When an Oakland, California coffee "collective" announced that it would no longer serve cops, because a law enforcement presence in the cafe “compromises our feeling of physical & emotional safety," Oakland police decided to use it as a way of teaching equality and respect to their neighbors.
Last month, the Hasta Muerte coffee collective made their feelings about uniformed police known when they refused to serve Oakland Sgt. Robert Trevino. The "poc collectively run, worker-owned coffee shop" claims, on their website, that they have a "warm and inclusive atmosphere" for all people in their local community, but doubled down on their anti-police policy this week, posting a photo of an X'ed out police badge on Instagram with the words, "Talk with your neighbors, not the police."
But Trevino and his fellow officers say they are part of that neighborhood, and Trevino's supervisor claims Trevino wasn't even looking to buy coffee, but to extend his community policing efforts, trying to establish a relationship with Hasta Muerte (which opened only recently), and build trust.
“Knowing him personally, he highly values community policing and he’s known as going out and building relationships with merchants,” one of Trevino's friends, an Oakland City Councilman, told SF Gate.

Task directions -> In the passage about the Oakland coffee collective and the police, copy the section that begins with "But Trevino and" and ends with "and build trust.", swapping "build trust" for "earn trust".

Collected data entries ->

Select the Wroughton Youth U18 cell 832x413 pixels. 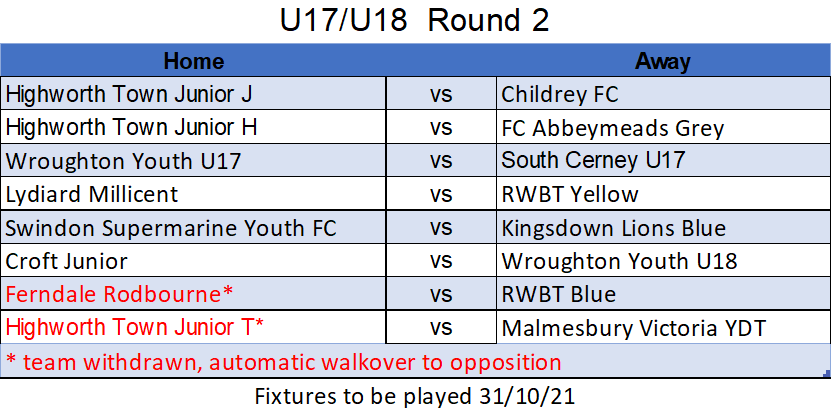coord(663,261)
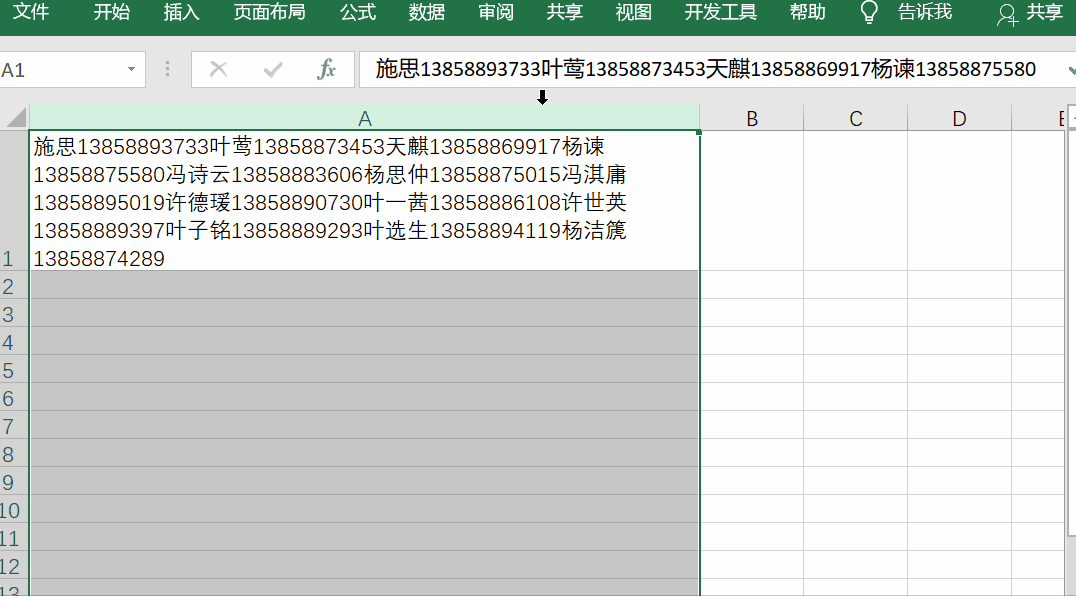Switch to the 审阅 ribbon tab
The image size is (1076, 596).
[x=495, y=13]

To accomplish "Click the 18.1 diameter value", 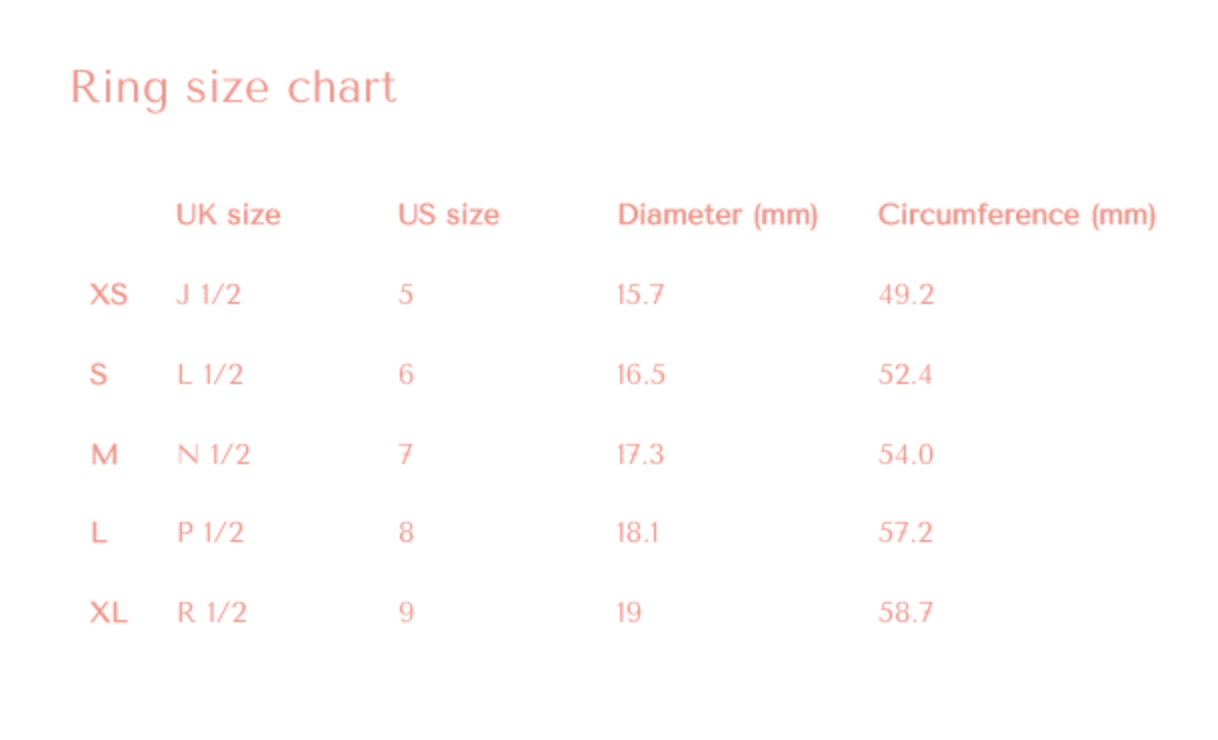I will click(x=637, y=533).
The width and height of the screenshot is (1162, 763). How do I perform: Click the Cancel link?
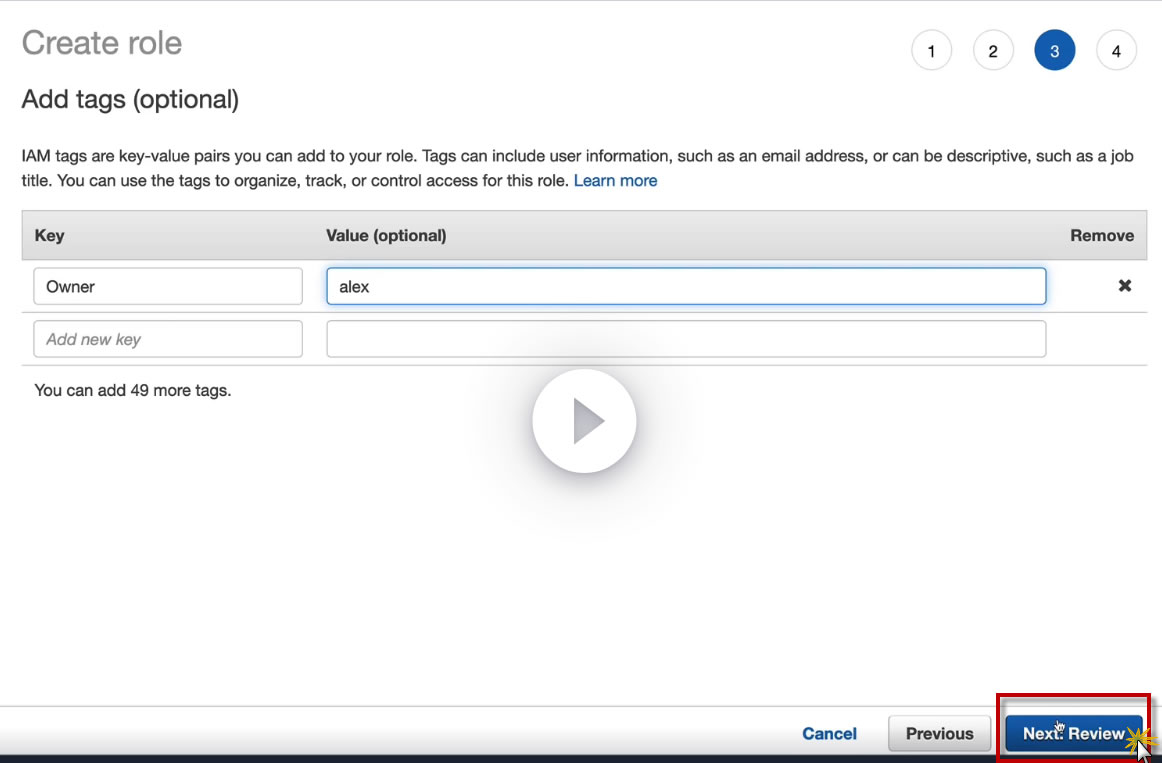coord(829,734)
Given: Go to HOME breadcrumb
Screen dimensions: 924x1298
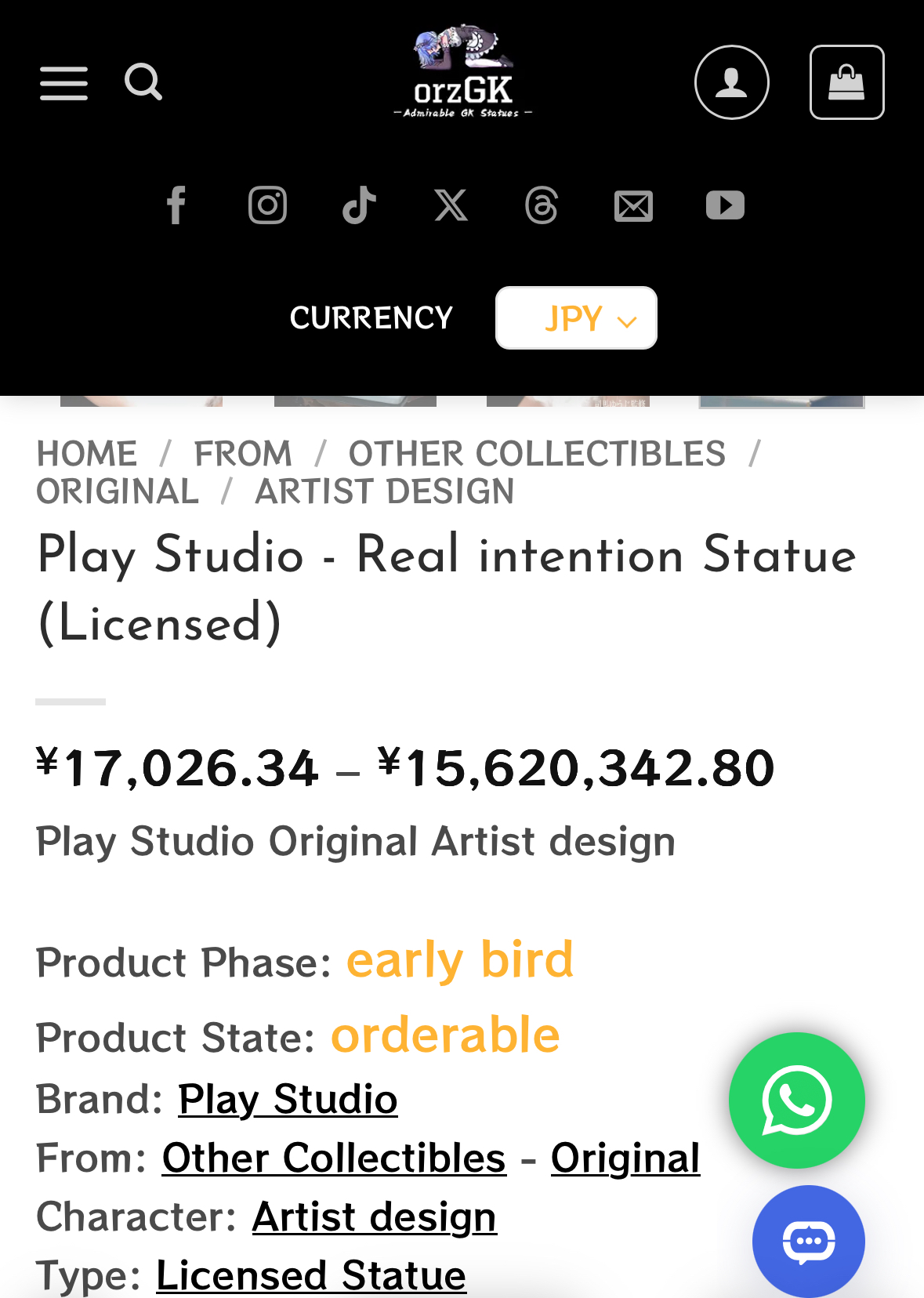Looking at the screenshot, I should [x=87, y=454].
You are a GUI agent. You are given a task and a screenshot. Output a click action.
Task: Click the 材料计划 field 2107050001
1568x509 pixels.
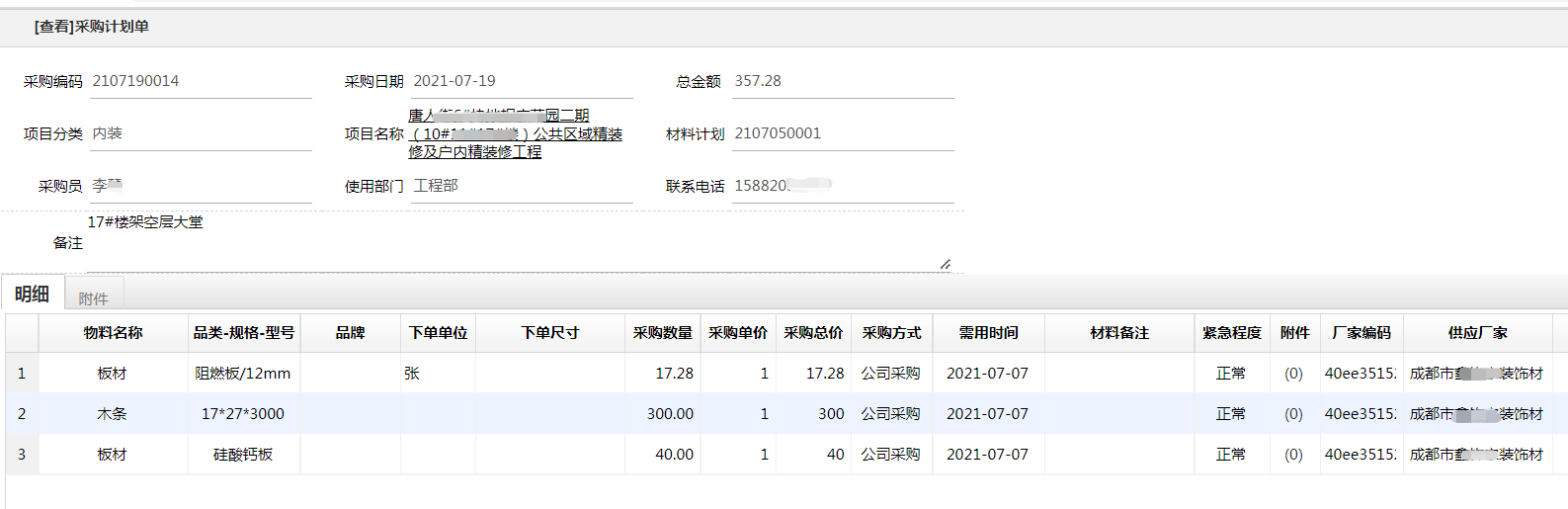click(x=842, y=134)
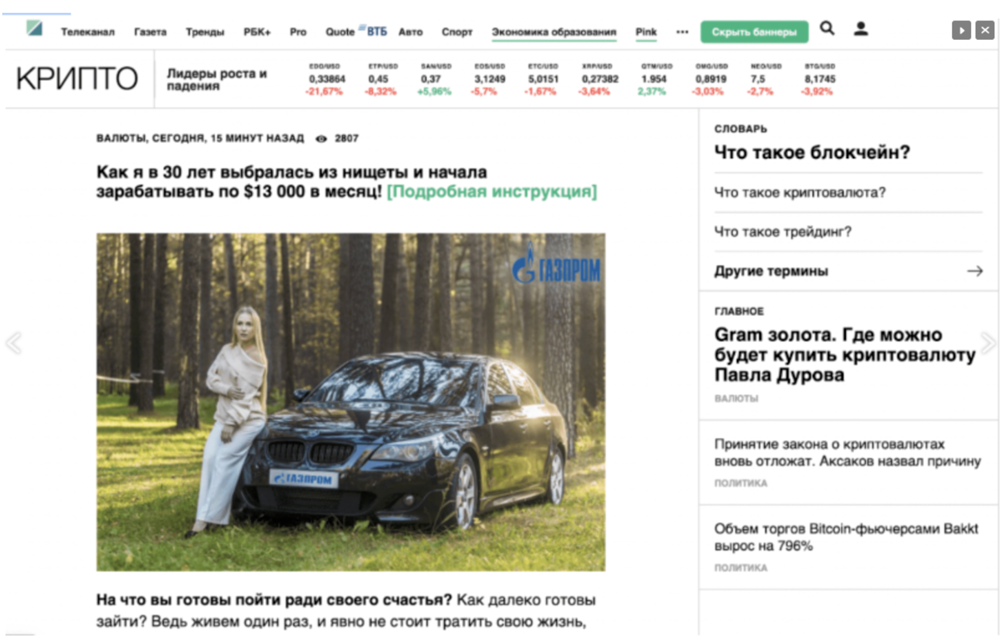1000x644 pixels.
Task: Expand the three-dots more menu
Action: pos(682,32)
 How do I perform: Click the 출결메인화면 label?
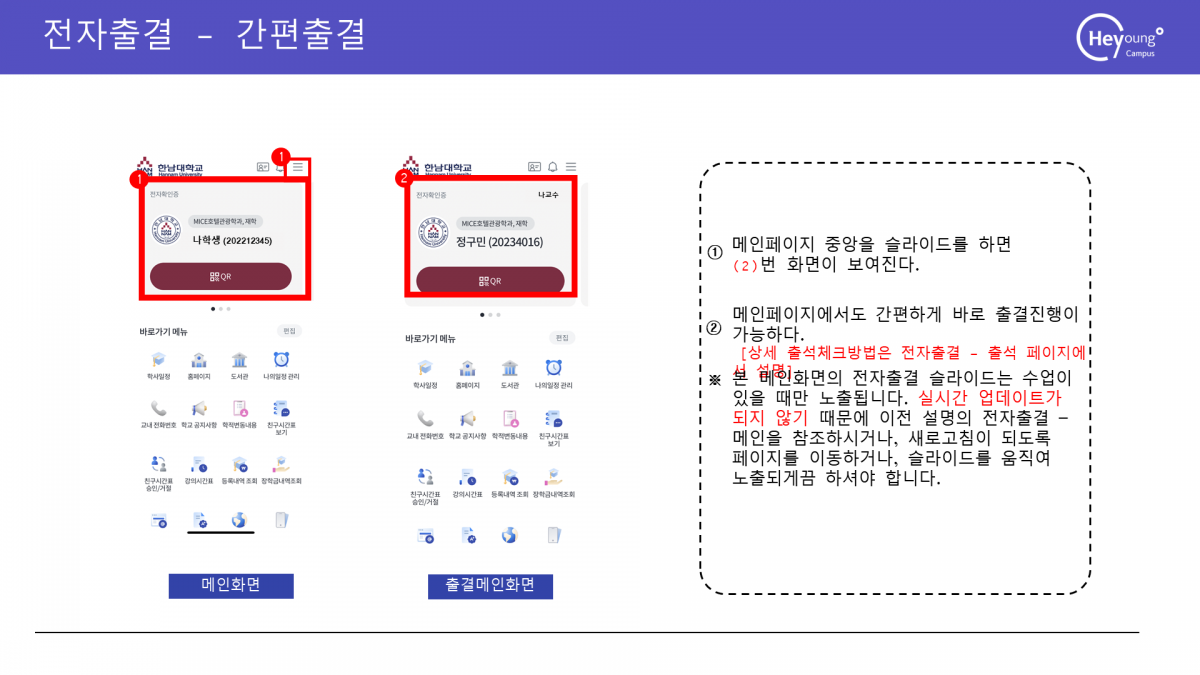491,586
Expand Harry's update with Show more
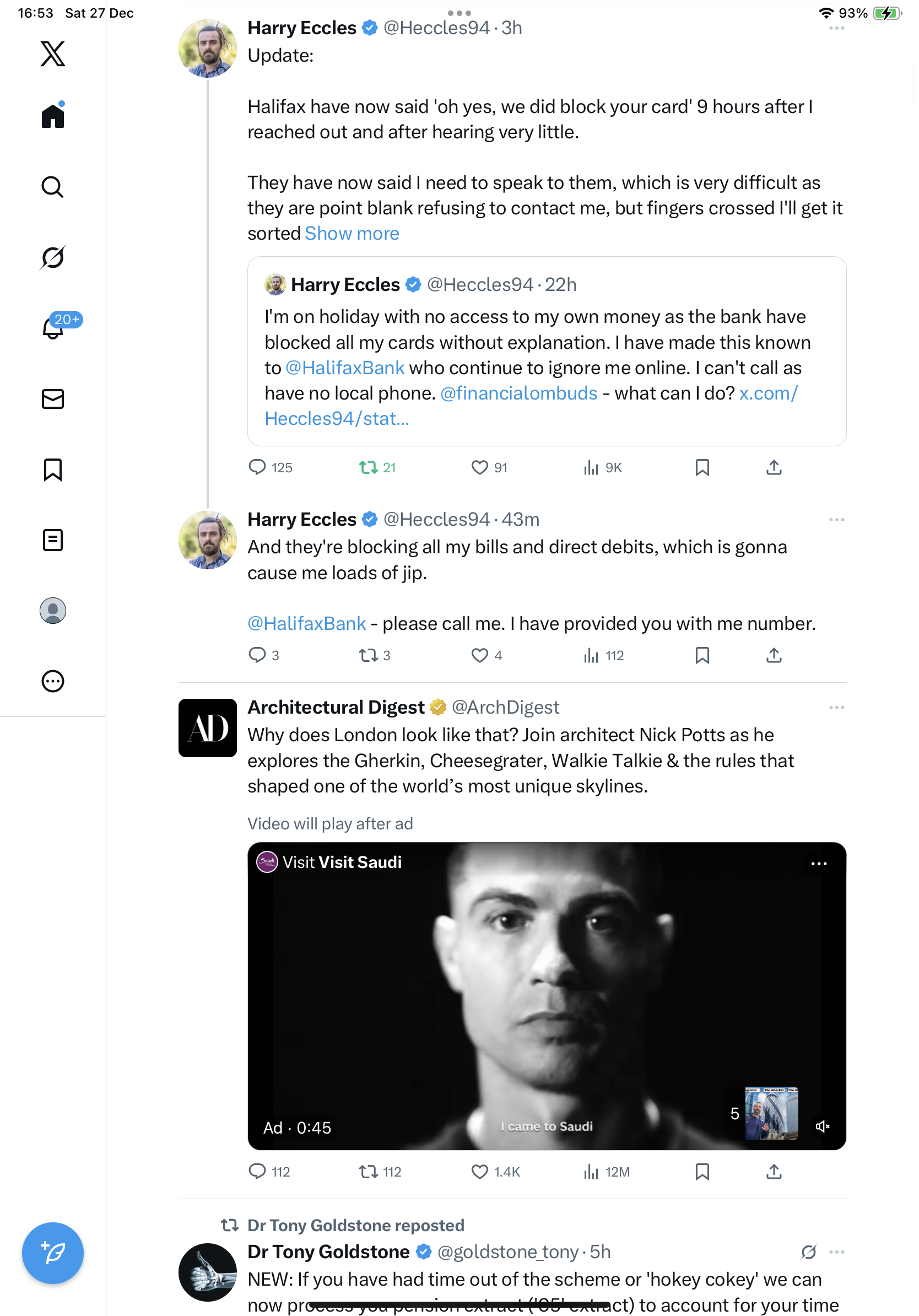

Reply ->
But Trevino and his fellow officers say they are part of that neighborhood, and Trevino's supervisor claims Trevino wasn't even looking to buy coffee, but to extend his community policing efforts, trying to establish a relationship with Hasta Muerte (which opened only recently), and earn trust.